Trwa ładowanie...
Zaloguj
Notowania
Przejdź na
Damian Słomski
Damian Słomski
|

Bahama Leaks. Polskie wątki dziennikarskiego śledztwa

85
Podziel się:

Kolejne dokumenty wyciekają z rajów podatkowych. Tym razem Międzynarodowe Konsorcjum Dziennikarzy Śledczych (ICIJ) dotarło do ponad miliona dokumentów.

Bahama Leaks. Polskie wątki dziennikarskiego śledztwa
(Robert Stachnik/REPORTER)

Wiceminister szefujący wielkiemu polskiemu armatorowi, biznesmen - dawniej numer dwa na liście najbogatszych Polaków, a także polskie Exxonmobil i Devon Energy. Takie wątki można odnaleźć wśród miliona dokumentów, przedstawiających firmy zarejestrowane w raju podatkowym na Bahamach.

Kolejne dokumenty wyciekają z rajów podatkowych. Tym razem Międzynarodowe Konsorcjum Dziennikarzy Śledczych (ICIJ) dotarło do ponad miliona dokumentów opisujących działalność ponad 175 tys. spółek zarejestrowanych na Bahama.

Podobnie jak w przypadku Panama Papers jest kilka polskich wątków. "Gazeta Wyborcza", która brała udział w śledztwie, pisze m.in. o spółce Polsteam Shipping Company, w której władzach zasiadał Paweł Brzezicki - obecny wiceminister w resorcie gospodarki morskiej i żeglugi śródlądowej. Polsteam to międzynarodowa nazwa państwowego armatora znanego jako Polska Żegluga Morska.

Polska Żegluga Morska to jeden z największych przewoźników w Europie. Posiada 59 statków. Oprócz ładunków takich jak węgiel, zboża itp. realizuje - poprzez swoją spółkę Unity Line - żeglugę promową na Bałtyku, jest właścicielem kompleksu biurowo-hotelowego w Szczecinie "Pazim", a także części tamtejszych reprezentacyjnych nabrzeży przy Wałach Chrobrego.

Samo posiadanie firmy zarejestrowanej w raju podatkowym takim jak Bahamy nie jest nielegalne. Budzi jednak kontrowersje, bo wiele spółek w ten sposób może ukrywać dochody lub wręcz prowadzić nielegalne interesy. Przepisy tych krajów są na tyle mało restrykcyjne, że nie wiele informacji jest jawnych.

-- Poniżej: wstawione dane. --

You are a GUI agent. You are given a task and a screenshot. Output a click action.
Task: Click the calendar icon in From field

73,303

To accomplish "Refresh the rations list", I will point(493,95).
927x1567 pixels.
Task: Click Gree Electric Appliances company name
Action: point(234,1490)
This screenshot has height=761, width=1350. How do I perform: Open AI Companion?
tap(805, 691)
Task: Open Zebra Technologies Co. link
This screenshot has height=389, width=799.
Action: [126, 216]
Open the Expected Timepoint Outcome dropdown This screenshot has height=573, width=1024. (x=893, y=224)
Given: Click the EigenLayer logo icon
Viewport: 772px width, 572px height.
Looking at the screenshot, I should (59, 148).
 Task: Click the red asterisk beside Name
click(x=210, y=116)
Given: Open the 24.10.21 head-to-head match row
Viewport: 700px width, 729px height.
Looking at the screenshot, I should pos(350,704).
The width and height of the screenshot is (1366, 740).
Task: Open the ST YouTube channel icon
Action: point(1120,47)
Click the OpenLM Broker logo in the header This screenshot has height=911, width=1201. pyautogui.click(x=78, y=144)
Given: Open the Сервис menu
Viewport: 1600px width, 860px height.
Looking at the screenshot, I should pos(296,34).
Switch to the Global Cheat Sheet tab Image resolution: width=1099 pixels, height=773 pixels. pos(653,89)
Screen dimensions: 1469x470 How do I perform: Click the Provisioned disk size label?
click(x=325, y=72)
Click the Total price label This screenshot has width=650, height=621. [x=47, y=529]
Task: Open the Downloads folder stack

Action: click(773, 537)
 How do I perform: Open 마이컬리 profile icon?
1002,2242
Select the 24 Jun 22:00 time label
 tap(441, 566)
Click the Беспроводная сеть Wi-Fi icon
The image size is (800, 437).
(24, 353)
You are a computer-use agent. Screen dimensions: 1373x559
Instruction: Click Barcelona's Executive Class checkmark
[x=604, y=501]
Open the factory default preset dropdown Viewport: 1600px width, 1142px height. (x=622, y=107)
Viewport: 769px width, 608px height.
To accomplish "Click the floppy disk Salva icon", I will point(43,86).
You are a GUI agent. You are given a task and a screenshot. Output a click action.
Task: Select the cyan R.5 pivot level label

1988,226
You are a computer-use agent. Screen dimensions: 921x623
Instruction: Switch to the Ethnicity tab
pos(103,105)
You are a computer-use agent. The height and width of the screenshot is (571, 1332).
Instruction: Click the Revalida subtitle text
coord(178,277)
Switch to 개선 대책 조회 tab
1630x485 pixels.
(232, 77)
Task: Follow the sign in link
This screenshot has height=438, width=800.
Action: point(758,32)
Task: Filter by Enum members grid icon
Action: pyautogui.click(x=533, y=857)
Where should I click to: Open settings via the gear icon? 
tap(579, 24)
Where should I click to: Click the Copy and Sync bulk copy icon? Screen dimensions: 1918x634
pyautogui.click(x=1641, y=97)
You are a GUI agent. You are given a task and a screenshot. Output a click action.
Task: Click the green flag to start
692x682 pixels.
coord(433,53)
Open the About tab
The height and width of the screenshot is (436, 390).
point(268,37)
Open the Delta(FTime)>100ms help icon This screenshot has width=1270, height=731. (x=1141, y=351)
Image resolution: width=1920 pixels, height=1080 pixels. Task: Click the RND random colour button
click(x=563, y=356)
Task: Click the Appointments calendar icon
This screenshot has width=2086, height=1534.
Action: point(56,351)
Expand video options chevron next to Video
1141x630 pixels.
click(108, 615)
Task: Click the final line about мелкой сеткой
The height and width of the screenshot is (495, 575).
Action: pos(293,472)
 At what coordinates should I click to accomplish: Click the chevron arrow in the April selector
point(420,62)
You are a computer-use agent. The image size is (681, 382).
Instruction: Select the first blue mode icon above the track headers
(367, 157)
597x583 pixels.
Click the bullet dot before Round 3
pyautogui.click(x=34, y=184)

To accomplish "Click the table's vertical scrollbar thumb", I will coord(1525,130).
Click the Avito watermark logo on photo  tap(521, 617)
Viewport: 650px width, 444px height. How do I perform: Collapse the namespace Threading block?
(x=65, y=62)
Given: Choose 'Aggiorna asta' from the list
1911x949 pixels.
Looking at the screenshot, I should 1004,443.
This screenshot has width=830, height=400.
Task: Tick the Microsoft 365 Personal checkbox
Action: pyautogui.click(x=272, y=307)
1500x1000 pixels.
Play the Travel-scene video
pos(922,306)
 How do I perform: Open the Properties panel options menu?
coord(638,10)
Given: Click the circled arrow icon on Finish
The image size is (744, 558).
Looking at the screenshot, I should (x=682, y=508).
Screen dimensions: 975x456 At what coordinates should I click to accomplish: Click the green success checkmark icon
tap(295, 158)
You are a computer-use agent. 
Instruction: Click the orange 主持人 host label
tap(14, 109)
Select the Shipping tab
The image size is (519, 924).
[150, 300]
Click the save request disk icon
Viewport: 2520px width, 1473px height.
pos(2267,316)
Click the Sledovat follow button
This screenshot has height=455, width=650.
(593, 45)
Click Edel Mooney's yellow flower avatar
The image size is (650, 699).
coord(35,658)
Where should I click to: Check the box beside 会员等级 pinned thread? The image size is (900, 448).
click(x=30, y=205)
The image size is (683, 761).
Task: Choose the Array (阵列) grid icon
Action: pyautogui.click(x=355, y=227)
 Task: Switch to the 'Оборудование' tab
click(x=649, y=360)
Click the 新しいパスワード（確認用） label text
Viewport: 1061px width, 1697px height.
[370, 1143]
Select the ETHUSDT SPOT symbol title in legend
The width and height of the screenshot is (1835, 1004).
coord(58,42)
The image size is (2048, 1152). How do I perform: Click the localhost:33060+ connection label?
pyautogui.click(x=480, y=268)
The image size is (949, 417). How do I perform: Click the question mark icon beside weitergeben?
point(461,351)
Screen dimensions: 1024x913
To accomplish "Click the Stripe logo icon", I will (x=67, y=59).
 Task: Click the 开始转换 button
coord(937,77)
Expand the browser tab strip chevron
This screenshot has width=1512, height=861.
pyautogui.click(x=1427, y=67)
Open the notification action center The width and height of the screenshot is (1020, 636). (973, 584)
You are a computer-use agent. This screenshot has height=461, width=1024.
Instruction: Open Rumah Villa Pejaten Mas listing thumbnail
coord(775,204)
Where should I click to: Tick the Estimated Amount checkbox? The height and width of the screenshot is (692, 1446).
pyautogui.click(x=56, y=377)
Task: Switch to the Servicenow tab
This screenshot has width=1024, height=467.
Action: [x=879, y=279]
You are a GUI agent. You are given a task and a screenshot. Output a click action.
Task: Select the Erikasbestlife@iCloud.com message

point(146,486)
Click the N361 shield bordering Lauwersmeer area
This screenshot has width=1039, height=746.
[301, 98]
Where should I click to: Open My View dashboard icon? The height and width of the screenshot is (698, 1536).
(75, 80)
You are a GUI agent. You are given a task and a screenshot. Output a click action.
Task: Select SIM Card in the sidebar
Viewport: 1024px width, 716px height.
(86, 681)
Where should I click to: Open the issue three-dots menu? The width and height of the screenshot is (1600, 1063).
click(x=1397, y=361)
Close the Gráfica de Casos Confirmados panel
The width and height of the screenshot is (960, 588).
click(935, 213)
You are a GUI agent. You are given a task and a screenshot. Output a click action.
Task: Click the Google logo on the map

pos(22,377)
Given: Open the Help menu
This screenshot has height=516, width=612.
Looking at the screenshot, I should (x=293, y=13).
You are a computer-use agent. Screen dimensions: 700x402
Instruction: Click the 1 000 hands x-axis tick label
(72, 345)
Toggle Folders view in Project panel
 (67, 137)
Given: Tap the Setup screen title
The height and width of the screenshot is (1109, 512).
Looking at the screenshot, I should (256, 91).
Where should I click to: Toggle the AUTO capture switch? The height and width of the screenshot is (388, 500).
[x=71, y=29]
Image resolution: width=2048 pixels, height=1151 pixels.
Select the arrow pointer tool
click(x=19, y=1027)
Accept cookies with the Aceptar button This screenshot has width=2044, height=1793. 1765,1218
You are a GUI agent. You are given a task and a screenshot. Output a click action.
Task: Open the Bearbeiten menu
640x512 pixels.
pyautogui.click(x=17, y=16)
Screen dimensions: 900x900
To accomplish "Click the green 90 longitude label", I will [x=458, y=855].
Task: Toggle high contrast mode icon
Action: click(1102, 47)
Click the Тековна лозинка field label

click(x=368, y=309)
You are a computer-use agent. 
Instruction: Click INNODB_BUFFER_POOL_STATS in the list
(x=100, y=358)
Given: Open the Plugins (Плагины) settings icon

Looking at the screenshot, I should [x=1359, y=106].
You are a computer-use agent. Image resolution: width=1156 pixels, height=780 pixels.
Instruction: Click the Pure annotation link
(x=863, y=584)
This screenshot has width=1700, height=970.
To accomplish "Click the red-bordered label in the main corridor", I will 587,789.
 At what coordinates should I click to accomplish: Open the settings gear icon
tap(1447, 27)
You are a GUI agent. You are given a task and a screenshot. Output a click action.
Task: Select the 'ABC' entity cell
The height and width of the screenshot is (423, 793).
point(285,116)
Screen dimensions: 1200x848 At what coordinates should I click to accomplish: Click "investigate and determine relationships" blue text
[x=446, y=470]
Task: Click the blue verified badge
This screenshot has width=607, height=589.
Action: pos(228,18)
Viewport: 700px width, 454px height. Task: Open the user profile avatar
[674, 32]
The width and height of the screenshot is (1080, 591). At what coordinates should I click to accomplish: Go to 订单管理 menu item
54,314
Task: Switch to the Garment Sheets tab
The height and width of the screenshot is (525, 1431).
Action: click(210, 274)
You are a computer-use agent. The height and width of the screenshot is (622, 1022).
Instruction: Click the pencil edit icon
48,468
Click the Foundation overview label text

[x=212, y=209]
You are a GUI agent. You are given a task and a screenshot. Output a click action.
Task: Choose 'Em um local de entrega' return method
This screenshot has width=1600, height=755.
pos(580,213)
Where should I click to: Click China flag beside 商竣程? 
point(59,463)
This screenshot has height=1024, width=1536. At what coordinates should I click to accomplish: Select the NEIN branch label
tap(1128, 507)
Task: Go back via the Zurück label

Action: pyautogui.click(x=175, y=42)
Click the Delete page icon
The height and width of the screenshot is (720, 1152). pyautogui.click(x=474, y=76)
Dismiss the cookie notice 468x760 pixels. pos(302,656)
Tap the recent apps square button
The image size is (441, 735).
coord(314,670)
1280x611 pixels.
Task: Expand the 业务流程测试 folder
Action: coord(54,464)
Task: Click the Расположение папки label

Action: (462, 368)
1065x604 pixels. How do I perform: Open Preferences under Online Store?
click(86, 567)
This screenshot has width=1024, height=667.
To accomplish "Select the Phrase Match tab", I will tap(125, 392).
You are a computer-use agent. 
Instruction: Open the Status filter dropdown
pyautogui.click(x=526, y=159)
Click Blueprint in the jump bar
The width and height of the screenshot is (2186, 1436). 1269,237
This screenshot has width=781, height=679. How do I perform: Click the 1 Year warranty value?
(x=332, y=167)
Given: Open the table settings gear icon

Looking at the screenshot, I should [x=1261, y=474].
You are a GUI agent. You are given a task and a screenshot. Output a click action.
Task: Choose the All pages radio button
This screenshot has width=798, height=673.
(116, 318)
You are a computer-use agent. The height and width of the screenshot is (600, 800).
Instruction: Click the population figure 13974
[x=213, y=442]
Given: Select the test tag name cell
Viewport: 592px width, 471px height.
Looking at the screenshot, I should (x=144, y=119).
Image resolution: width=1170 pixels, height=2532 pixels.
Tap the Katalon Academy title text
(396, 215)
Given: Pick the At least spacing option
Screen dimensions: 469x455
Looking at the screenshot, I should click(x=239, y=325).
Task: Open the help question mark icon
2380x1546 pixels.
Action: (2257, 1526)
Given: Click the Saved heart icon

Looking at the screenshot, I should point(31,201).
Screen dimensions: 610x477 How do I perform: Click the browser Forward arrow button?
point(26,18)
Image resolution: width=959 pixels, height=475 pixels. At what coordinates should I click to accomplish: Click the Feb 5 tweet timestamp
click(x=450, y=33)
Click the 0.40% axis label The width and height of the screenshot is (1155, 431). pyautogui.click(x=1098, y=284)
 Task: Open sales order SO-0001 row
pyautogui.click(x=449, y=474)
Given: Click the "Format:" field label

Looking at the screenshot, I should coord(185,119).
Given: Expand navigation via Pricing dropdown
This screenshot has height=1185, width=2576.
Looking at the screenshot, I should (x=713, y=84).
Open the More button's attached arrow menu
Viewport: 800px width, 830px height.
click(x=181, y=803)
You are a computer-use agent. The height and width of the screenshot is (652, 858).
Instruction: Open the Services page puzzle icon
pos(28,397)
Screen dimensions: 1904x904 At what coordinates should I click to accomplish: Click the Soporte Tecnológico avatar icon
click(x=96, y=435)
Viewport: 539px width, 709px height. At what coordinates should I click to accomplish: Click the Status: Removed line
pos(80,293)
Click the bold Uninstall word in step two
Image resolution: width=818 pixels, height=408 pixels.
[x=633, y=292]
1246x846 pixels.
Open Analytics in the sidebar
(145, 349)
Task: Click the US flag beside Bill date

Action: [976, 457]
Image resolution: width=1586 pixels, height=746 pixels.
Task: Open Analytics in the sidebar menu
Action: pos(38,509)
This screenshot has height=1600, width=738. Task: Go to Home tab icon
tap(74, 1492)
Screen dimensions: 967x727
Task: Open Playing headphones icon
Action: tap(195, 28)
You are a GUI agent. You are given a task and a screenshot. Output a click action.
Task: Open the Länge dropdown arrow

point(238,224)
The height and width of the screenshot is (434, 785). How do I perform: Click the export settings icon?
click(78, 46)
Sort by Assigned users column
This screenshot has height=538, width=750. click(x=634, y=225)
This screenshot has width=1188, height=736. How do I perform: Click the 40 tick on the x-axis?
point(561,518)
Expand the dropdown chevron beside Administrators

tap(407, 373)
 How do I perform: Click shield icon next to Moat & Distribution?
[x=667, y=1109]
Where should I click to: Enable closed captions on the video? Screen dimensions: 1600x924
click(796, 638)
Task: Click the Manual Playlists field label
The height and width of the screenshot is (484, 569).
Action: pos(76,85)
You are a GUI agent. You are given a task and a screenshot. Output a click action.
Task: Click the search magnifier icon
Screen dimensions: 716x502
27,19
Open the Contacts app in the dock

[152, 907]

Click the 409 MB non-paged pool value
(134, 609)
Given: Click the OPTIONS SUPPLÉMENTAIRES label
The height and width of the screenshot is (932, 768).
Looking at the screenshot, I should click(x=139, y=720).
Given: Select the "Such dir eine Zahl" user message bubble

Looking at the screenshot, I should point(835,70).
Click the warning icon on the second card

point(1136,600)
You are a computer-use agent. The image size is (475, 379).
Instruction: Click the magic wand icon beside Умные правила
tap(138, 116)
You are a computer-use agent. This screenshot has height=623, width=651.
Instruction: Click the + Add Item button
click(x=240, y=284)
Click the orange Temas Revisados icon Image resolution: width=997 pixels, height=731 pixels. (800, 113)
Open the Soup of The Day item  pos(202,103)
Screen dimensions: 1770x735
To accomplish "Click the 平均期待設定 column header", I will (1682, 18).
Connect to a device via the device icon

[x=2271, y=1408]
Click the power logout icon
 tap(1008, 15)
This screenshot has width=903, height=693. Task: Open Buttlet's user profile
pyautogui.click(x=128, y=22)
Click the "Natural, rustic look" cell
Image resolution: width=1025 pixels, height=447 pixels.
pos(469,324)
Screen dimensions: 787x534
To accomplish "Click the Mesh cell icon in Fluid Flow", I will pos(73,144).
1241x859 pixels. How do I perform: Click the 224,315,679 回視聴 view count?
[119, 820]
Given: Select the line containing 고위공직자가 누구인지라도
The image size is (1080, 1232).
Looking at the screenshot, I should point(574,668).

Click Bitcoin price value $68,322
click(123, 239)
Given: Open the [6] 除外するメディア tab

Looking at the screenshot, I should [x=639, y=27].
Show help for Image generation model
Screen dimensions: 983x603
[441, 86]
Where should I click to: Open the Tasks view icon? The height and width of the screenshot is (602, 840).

Jedynym efektem takiego wycieku może być zainteresowanie służb państwowych, które będą chciały sprawdzić takie podmioty.

Co o swoim zaangażowaniu w Polsteam mówi Paweł Brzezicki? - To proceder znany od połowy poprzedniego wieku. Wszyscy rejestrują swoje statki pod tanimi banderami - mówi wiceminister w rozmowie z "Gazetą Wyborczą". Tłumaczy, że chodzi w tym głównie o pieniądze. Przedstawiciel spółki wskazuje, że gdyby w ramach dzisiaj obowiązujących przepisów statki przeszły pod polską banderę, ich koszt utrzymania wzrósłby o 70 proc.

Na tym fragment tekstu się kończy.